ASSIGNED TASK: List all the lines in these records that hold "computer".
►
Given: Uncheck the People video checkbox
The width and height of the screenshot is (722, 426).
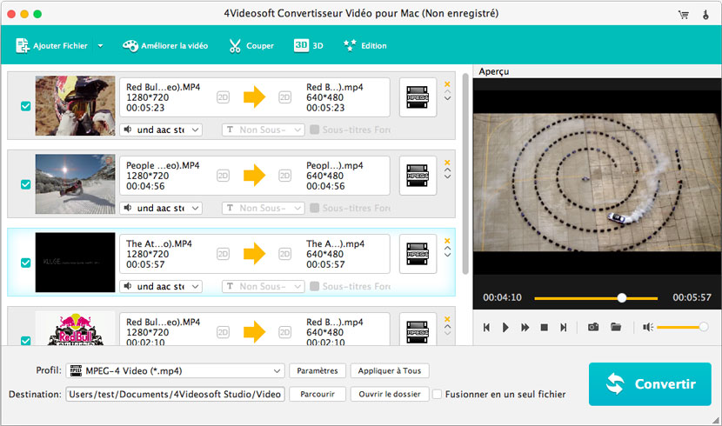Looking at the screenshot, I should point(25,184).
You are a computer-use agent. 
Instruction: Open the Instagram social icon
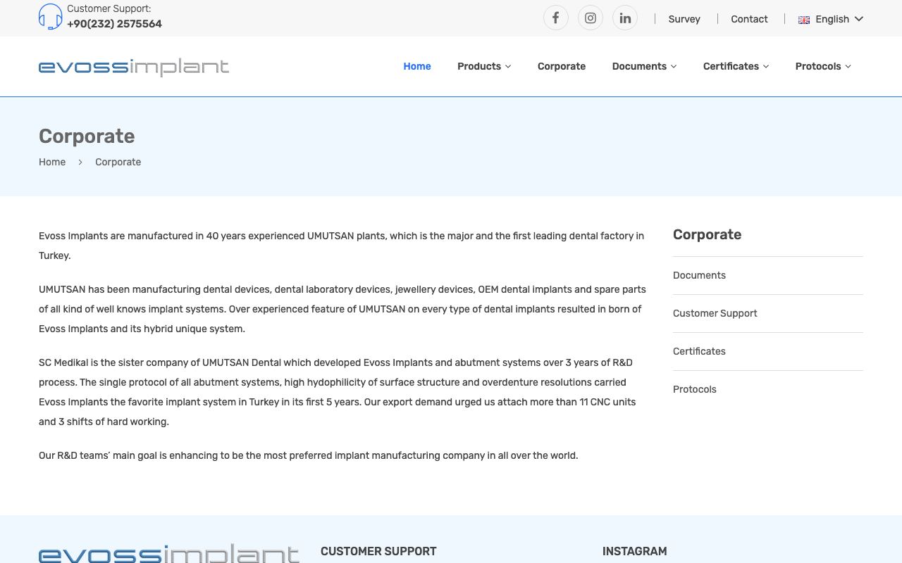[x=591, y=18]
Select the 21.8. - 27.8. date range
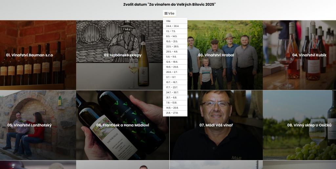 (x=175, y=113)
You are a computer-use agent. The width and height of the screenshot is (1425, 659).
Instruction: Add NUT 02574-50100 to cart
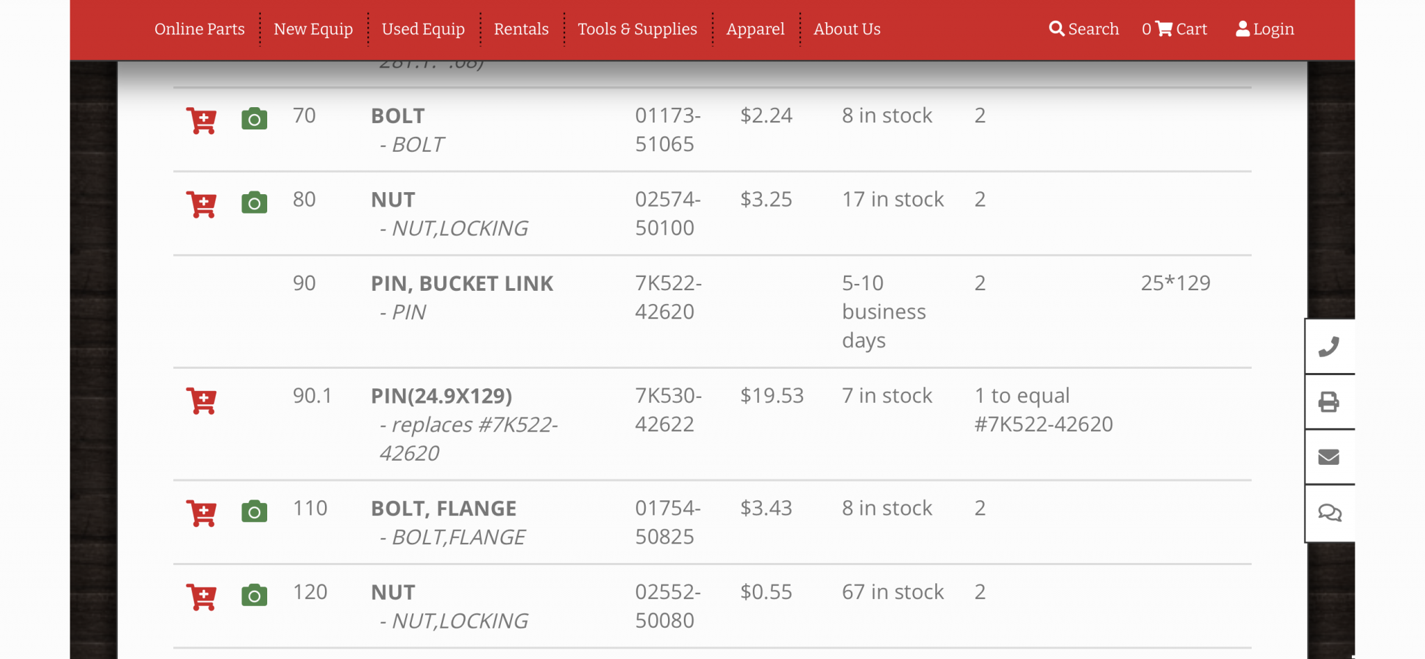pos(202,205)
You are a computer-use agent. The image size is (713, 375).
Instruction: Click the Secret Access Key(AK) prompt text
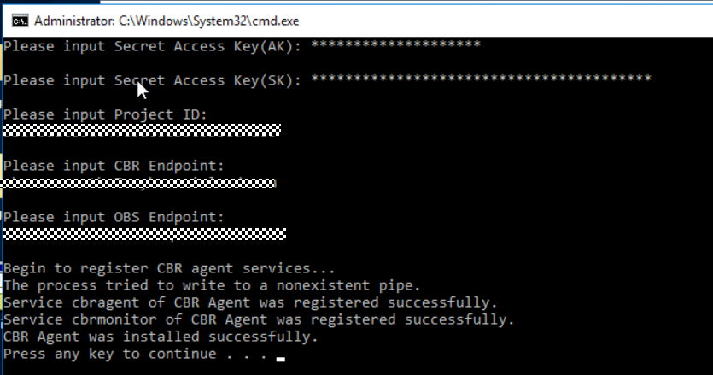pos(152,46)
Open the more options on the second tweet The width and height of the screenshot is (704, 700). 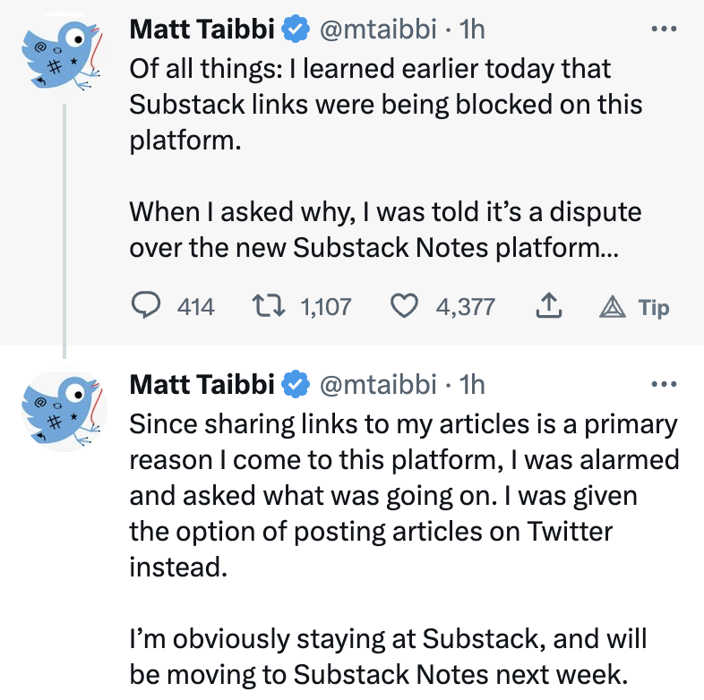click(664, 384)
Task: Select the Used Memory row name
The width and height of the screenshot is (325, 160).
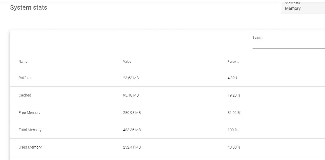Action: (x=30, y=147)
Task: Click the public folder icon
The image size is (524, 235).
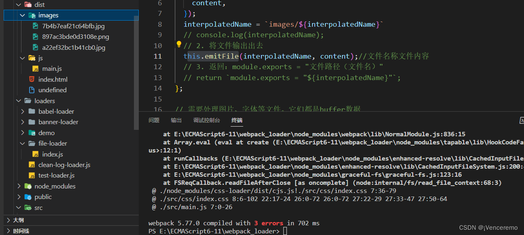Action: point(28,197)

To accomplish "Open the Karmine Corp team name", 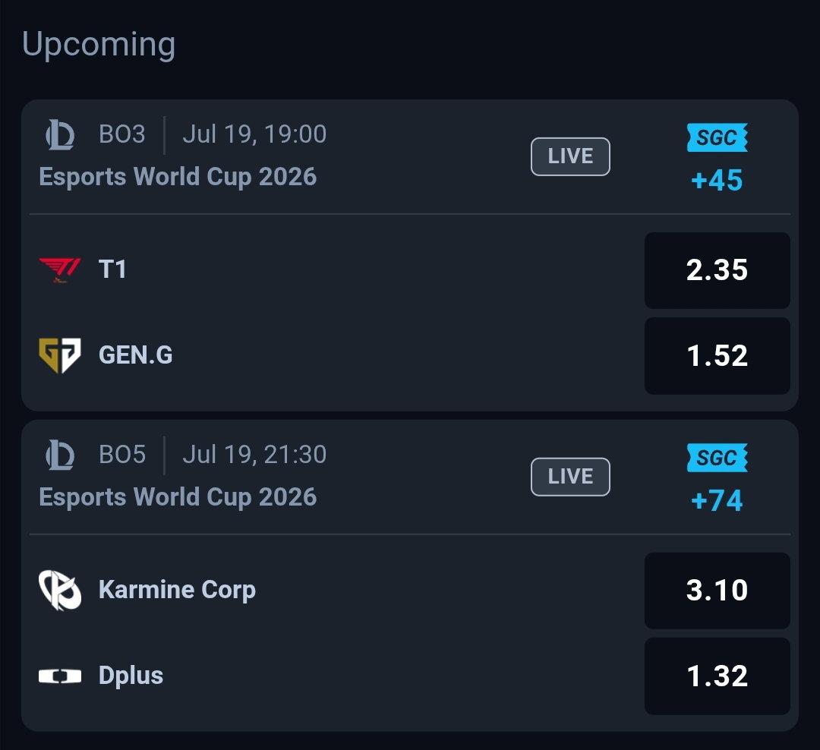I will [177, 590].
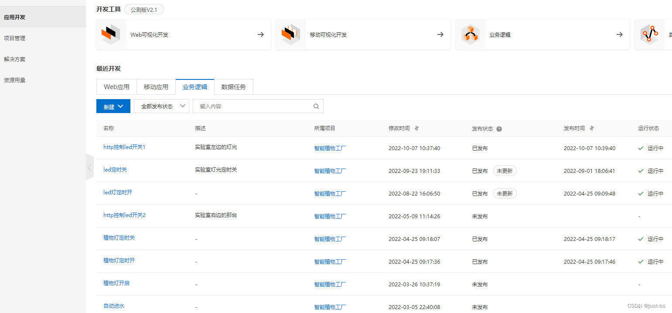
Task: Open the Web可视化开发 tool card icon
Action: pyautogui.click(x=111, y=34)
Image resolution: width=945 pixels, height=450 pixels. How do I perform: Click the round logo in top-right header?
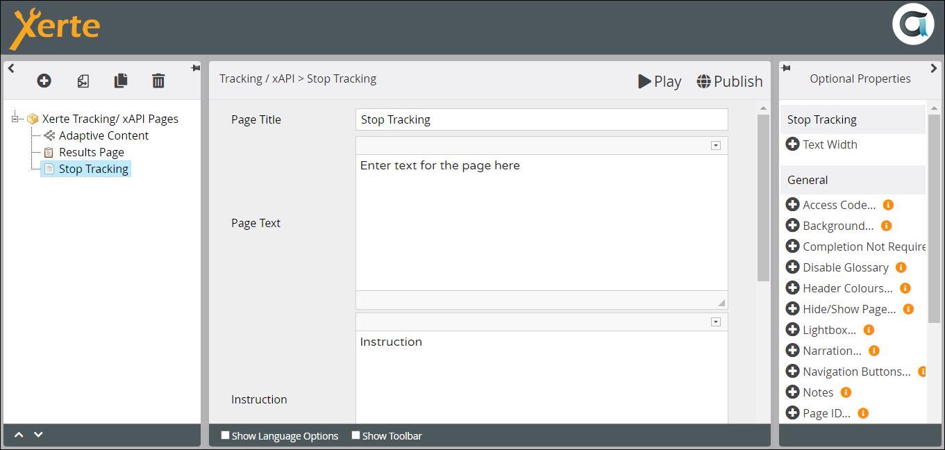pyautogui.click(x=912, y=24)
◄
ANSWER SECTION:
You are a computer-use agent. 
You are a computer-use agent. The width and height of the screenshot is (1425, 659).
You are a computer-use agent. The image size is (713, 375).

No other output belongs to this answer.